Fabregas: «Ho voluto io il campo allargato»

Curiosità «Perchè avere il campo più largo ci permette di gestire meglio la pressione degli avversari»

Como

Che Cesc Fabregas sia un perfezionista ormai non fa più notizia. È ossessionato dalla tattica, durante la partita telecomanda i suoi calciatori e soprattutto non lascia niente al caso. L’ultima conferma ci viene data dalla novità che è stata recentemente introdotta al campo dello stadio Sinigaglia: più largo di un metro considerando entrambe le fasce laterali, proprio su richiesta del tecnico spagnolo.

A confermarcelo è stato lui stesso ai margini della conferenza stampa postpartita del match contro il Bologna: «Sì, è stata una mia richiesta. Perchè avere il campo più largo ci permette di gestire meglio la pressione degli avversari, superando la prima linea grazie all’apporto degli esterni. Il nostro campo è notoriamente molto piccolo, quindi ho chiesto di poter fare questa modifica. Anzi, l’anno prossimo dovremmo allargarlo ancora di più».

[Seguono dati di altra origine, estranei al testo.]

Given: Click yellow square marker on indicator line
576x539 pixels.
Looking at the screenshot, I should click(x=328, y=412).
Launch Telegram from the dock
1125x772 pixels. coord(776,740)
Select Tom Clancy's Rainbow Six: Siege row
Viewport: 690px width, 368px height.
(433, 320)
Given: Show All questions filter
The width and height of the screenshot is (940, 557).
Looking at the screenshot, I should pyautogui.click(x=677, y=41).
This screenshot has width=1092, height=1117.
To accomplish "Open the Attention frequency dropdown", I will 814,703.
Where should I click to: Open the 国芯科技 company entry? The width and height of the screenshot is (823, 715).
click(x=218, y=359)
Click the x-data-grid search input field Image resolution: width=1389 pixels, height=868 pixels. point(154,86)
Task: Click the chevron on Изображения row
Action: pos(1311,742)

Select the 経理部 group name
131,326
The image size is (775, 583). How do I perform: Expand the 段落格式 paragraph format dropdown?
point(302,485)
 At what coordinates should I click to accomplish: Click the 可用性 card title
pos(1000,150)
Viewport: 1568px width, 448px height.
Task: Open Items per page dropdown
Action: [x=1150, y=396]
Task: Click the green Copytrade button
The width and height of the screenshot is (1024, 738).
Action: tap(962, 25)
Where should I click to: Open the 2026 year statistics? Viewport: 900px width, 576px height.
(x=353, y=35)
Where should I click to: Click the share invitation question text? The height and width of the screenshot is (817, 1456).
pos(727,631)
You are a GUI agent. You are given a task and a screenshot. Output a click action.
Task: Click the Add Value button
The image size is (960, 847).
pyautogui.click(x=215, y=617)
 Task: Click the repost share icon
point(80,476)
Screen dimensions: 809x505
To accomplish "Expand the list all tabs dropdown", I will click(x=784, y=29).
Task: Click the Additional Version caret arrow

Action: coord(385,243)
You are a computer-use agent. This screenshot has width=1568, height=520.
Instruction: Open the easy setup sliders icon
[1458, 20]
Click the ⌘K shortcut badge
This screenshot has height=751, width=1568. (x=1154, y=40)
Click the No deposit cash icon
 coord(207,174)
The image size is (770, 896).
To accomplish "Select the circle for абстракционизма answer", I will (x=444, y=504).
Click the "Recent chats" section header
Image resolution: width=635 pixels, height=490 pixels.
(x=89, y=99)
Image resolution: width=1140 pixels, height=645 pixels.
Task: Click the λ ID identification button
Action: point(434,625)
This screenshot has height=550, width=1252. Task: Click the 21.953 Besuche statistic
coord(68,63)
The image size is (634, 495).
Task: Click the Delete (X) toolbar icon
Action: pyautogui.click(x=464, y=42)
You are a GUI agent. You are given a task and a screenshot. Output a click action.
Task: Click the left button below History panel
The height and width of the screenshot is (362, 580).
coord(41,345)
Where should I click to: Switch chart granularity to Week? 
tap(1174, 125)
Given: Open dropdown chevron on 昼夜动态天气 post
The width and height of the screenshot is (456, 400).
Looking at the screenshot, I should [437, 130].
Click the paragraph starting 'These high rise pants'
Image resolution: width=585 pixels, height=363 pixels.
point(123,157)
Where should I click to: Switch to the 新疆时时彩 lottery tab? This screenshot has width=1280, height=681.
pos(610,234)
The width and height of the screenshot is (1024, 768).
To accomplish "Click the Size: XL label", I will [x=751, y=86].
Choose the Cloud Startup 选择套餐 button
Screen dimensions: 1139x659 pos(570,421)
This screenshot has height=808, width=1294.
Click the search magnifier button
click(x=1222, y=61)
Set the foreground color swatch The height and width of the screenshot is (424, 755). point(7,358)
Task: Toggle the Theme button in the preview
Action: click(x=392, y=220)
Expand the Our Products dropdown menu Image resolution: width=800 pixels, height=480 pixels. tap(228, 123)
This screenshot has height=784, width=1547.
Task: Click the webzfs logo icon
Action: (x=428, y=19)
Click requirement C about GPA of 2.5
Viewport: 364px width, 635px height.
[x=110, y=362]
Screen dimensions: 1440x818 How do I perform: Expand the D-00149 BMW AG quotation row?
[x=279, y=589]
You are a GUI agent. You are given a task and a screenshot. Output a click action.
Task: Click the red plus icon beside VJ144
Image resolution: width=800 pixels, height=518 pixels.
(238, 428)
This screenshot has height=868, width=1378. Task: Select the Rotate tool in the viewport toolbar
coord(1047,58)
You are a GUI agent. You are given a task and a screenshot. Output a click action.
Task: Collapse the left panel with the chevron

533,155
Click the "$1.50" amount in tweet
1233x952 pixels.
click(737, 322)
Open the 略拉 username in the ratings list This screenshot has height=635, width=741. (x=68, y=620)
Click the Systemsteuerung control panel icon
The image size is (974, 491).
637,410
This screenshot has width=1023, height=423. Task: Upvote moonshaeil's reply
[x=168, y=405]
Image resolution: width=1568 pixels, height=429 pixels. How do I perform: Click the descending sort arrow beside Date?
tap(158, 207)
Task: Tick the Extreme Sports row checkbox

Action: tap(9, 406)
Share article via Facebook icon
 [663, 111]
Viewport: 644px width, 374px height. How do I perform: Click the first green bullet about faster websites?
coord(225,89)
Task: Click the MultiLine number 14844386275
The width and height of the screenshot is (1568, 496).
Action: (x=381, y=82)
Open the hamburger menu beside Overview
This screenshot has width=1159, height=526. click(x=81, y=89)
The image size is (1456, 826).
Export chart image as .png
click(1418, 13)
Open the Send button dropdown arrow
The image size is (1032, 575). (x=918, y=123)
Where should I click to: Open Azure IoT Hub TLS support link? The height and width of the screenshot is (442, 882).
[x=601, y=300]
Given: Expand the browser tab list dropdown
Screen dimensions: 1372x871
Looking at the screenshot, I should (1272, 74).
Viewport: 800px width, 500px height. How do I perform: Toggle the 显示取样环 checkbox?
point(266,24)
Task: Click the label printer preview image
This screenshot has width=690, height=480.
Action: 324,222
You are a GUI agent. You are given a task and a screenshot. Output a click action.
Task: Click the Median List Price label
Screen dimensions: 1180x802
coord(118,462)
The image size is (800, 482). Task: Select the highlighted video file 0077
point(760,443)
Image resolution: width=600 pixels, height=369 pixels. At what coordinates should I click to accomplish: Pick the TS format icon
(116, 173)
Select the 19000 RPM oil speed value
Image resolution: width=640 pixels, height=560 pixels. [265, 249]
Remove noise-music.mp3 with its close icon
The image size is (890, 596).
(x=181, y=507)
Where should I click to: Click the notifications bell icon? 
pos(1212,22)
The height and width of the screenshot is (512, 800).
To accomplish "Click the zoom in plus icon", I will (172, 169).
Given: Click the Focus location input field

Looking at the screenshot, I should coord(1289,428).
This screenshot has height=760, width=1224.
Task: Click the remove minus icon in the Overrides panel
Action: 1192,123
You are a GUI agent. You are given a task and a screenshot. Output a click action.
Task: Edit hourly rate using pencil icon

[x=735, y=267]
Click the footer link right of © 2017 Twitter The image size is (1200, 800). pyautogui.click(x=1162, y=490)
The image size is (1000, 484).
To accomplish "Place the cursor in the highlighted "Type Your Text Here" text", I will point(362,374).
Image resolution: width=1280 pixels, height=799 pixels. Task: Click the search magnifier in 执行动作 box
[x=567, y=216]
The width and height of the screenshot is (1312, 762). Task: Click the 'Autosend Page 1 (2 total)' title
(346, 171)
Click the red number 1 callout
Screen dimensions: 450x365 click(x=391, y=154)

Insomma, come sempre accade quando si domanda qualcosa a Cesc, la risposta è sempre precisa e puntuale, interessante soprattutto sotto il punto di vista tattico. In effetti, i campi più larghi agevolano possesso palla e ampiezza, a differenza di quelli più stretti dove aumentano i duelli e si tende a giocare più verticali. Vedremo dunque se questo piccolo particolare porterà dei vantaggi allo stile di gioco della squadra.

Come da regolamento, la decisione di allargare il campo è una possibilità che può essere richiesta dai club di serie A. Nelle scorse settimane è stata comunicata questa volontà alla Lega che, a seguito di un sopralluogo, ha dato l’ok definitivo. Il limite massimo consentito per i campi nel campionato italiano è 105×68 metri. Quello del Sinigaglia era 105×65 e, a seguito delle modifiche, è stato portato a 66 metri di larghezza. Nel corso delle prossime stagione ci sarebbe dunque ancora un margine di due metri da poter sfruttare per portare al limite massimo il rettangolo di gioco.